Fix at source (throw if accessed before initialization) + Add defense-in-depth (validate at Project.create, WorkspaceManager, environment guards, instrumentation).

This prevents similar bugs and catches issues earlier.

Navigation

For detailed information:

  • Tracing Techniques: Complete tracing methodology, patterns, and decision trees
  • Examples: Real-world debugging scenarios with full trace chains
  • Advanced Techniques: Stack traces, instrumentation, test pollution detection
  • Integration: How to use with systematic-debugging and other skills

Key Reminders

  • NEVER fix just where the error appears
  • ALWAYS trace back to find the original trigger
  • Use console.error() for debugging in tests (logger may be suppressed)
  • Log BEFORE the dangerous operation, not after it fails
  • Include context: directory, cwd, environment, timestamps
  • Add defense-in-depth after fixing source
  • Document your trace as you go (write down the call chain)

Red Flags - STOP

If you catch yourself thinking:

  • "I'll just add validation here" (without finding source)
  • "This will prevent the error" (symptom fix)
  • "Too hard to trace back" (add instrumentation instead)
  • "Quick fix for now" (creates technical debt)
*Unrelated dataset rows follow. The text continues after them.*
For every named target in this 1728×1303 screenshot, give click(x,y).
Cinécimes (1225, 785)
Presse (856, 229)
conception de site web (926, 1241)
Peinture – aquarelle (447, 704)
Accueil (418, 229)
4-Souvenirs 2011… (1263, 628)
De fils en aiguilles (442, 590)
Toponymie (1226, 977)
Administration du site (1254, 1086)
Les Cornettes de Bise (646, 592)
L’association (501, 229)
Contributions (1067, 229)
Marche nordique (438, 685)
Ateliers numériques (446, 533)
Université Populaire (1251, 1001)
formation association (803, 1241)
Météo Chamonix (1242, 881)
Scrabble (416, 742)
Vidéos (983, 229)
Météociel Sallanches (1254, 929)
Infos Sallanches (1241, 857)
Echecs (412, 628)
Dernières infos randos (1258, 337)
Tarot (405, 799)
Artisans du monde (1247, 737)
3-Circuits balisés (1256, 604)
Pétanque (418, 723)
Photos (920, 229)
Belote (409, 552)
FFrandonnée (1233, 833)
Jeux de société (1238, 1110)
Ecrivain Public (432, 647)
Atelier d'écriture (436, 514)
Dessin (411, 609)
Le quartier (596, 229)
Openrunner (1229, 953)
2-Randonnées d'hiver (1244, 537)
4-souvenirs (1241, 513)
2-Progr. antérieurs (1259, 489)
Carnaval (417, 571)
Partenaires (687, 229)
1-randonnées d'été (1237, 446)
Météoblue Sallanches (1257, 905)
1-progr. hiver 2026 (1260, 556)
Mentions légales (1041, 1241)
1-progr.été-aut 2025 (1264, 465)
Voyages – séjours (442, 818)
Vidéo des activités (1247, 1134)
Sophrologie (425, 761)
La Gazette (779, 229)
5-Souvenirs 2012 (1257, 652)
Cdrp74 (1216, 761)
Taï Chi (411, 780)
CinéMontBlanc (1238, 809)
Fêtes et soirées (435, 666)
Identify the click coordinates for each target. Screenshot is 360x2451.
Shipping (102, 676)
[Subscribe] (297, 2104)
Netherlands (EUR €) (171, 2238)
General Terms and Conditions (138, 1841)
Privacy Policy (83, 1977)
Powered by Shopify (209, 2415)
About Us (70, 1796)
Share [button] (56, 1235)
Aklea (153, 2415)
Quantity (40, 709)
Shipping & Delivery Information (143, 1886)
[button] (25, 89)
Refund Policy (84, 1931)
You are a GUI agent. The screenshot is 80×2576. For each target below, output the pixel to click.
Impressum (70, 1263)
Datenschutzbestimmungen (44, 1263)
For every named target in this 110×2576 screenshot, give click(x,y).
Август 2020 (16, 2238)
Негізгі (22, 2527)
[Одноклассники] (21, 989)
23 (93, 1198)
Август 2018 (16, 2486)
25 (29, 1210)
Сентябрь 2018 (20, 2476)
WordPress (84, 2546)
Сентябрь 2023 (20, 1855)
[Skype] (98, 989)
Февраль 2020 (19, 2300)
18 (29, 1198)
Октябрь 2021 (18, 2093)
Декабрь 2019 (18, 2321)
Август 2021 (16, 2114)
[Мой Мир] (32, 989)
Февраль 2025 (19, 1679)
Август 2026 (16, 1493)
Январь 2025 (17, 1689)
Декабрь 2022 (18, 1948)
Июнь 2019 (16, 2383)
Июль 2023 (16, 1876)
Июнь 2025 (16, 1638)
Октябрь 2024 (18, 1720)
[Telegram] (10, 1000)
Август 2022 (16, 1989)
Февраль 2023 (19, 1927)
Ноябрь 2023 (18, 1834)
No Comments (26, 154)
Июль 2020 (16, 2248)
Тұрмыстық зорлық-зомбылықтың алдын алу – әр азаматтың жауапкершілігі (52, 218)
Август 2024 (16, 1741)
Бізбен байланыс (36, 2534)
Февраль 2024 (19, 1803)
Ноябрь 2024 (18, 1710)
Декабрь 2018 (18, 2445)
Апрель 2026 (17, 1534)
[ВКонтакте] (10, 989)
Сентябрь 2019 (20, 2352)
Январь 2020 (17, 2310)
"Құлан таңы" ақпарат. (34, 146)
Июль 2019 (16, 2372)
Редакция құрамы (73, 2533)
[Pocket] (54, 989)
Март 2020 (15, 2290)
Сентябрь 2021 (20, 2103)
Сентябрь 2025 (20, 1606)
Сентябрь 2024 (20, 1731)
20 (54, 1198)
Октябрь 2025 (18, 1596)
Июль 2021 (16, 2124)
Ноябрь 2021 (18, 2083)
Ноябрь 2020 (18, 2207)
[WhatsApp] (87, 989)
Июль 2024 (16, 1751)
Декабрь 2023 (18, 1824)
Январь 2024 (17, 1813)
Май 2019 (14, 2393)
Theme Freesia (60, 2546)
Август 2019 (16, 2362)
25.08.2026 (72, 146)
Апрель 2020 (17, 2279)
ALL of these mean: Continue tracing to find root cause.

Integration with Other Skills

  • systematic-debugging: Use root-cause-tracing during Phase 1
  • defense-in-depth: Add after finding root cause
  • verification-before-completion: Verify fix worked at source
  • test-driven-development: Write test for root cause, not symptom

See Integration for complete workflow examples.

Real-World Impact

From debugging session (2025-10-03):

  • Found root cause through 5-level trace
  • Fixed at source (getter validation)
  • Added 4 layers of defense
  • 1847 tests passed, zero pollution
  • Time saved: 3+ hours vs symptom-fix approach

Bottom line: Tracing takes 15-30 minutes. Symptom fixes take hours of whack-a-mole.